DATA RECORDS>
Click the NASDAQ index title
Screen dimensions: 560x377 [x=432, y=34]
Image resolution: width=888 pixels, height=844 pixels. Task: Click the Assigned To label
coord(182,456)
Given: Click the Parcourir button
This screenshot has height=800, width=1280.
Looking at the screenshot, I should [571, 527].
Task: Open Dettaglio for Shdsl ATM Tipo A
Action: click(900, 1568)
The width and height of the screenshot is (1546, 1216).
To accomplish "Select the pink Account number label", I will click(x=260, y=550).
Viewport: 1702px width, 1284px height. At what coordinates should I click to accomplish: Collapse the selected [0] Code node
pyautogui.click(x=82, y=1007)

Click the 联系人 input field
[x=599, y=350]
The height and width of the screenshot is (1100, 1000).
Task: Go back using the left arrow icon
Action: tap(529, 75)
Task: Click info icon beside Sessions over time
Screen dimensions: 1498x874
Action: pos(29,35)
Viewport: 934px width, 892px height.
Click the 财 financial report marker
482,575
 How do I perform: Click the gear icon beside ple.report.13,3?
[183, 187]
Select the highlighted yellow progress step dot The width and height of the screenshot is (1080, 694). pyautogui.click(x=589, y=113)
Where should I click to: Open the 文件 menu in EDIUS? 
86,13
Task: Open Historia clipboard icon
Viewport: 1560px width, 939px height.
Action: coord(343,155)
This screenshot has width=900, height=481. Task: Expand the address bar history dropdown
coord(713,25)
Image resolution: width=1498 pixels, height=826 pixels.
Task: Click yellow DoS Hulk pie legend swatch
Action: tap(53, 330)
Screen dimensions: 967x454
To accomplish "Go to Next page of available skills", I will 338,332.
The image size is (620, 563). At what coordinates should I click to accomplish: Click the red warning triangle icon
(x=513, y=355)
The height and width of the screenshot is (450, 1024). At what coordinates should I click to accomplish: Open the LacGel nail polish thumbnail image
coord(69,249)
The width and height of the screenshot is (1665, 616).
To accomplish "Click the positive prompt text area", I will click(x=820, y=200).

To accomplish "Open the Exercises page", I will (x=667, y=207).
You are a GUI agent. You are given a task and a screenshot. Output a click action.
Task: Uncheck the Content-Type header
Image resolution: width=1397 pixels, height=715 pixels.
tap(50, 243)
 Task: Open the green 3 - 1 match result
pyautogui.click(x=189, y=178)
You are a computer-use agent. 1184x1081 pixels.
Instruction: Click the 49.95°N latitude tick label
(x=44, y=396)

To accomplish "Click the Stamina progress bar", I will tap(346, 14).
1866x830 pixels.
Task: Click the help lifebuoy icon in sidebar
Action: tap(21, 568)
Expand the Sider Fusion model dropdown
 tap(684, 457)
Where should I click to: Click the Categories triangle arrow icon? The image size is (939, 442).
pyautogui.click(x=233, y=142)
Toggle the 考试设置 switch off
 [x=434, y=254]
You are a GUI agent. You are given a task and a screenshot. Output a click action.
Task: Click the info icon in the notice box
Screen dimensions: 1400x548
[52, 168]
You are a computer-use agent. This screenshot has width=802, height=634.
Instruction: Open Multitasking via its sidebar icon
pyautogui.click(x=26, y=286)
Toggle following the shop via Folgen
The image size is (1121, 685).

YOUR INSTRUCTIONS> Reproduce the data in full, exactly as presented.

TASK RESULT>
Click the NASDAQ index title
Screen dimensions: 560x377 [x=432, y=34]
Image resolution: width=888 pixels, height=844 pixels. Task: Click the Assigned To label
coord(182,456)
Given: Click the Parcourir button
This screenshot has height=800, width=1280.
Looking at the screenshot, I should [571, 527].
Task: Open Dettaglio for Shdsl ATM Tipo A
Action: click(900, 1568)
The width and height of the screenshot is (1546, 1216).
To accomplish "Select the pink Account number label", I will click(x=260, y=550).
Viewport: 1702px width, 1284px height. At what coordinates should I click to accomplish: Collapse the selected [0] Code node
pyautogui.click(x=82, y=1007)

Click the 联系人 input field
[x=599, y=350]
The height and width of the screenshot is (1100, 1000).
Task: Go back using the left arrow icon
Action: tap(529, 75)
Task: Click info icon beside Sessions over time
Screen dimensions: 1498x874
Action: pos(29,35)
Viewport: 934px width, 892px height.
Click the 财 financial report marker
482,575
 How do I perform: Click the gear icon beside ple.report.13,3?
[183, 187]
Select the highlighted yellow progress step dot The width and height of the screenshot is (1080, 694). pyautogui.click(x=589, y=113)
Where should I click to: Open the 文件 menu in EDIUS? 
86,13
Task: Open Historia clipboard icon
Viewport: 1560px width, 939px height.
Action: coord(343,155)
This screenshot has width=900, height=481. Task: Expand the address bar history dropdown
coord(713,25)
Image resolution: width=1498 pixels, height=826 pixels.
Task: Click yellow DoS Hulk pie legend swatch
Action: tap(53, 330)
Screen dimensions: 967x454
To accomplish "Go to Next page of available skills", I will 338,332.
The image size is (620, 563). At what coordinates should I click to accomplish: Click the red warning triangle icon
(x=513, y=355)
The height and width of the screenshot is (450, 1024). At what coordinates should I click to accomplish: Open the LacGel nail polish thumbnail image
coord(69,249)
The width and height of the screenshot is (1665, 616).
To accomplish "Click the positive prompt text area", I will click(x=820, y=200).

To accomplish "Open the Exercises page", I will (x=667, y=207).
You are a GUI agent. You are given a task and a screenshot. Output a click action.
Task: Uncheck the Content-Type header
Image resolution: width=1397 pixels, height=715 pixels.
tap(50, 243)
 Task: Open the green 3 - 1 match result
pyautogui.click(x=189, y=178)
You are a computer-use agent. 1184x1081 pixels.
Instruction: Click the 49.95°N latitude tick label
(x=44, y=396)

To accomplish "Click the Stamina progress bar", I will tap(346, 14).
1866x830 pixels.
Task: Click the help lifebuoy icon in sidebar
Action: tap(21, 568)
Expand the Sider Fusion model dropdown
 tap(684, 457)
Where should I click to: Click the Categories triangle arrow icon? The image size is (939, 442).
pyautogui.click(x=233, y=142)
Toggle the 考试设置 switch off
 [x=434, y=254]
You are a GUI agent. You are given a task and a screenshot. Output a click action.
Task: Click the info icon in the notice box
Screen dimensions: 1400x548
[52, 168]
You are a computer-use agent. This screenshot has width=802, height=634.
Instruction: Open Multitasking via its sidebar icon
pyautogui.click(x=26, y=286)
Toggle following the shop via Folgen
The image size is (1121, 685).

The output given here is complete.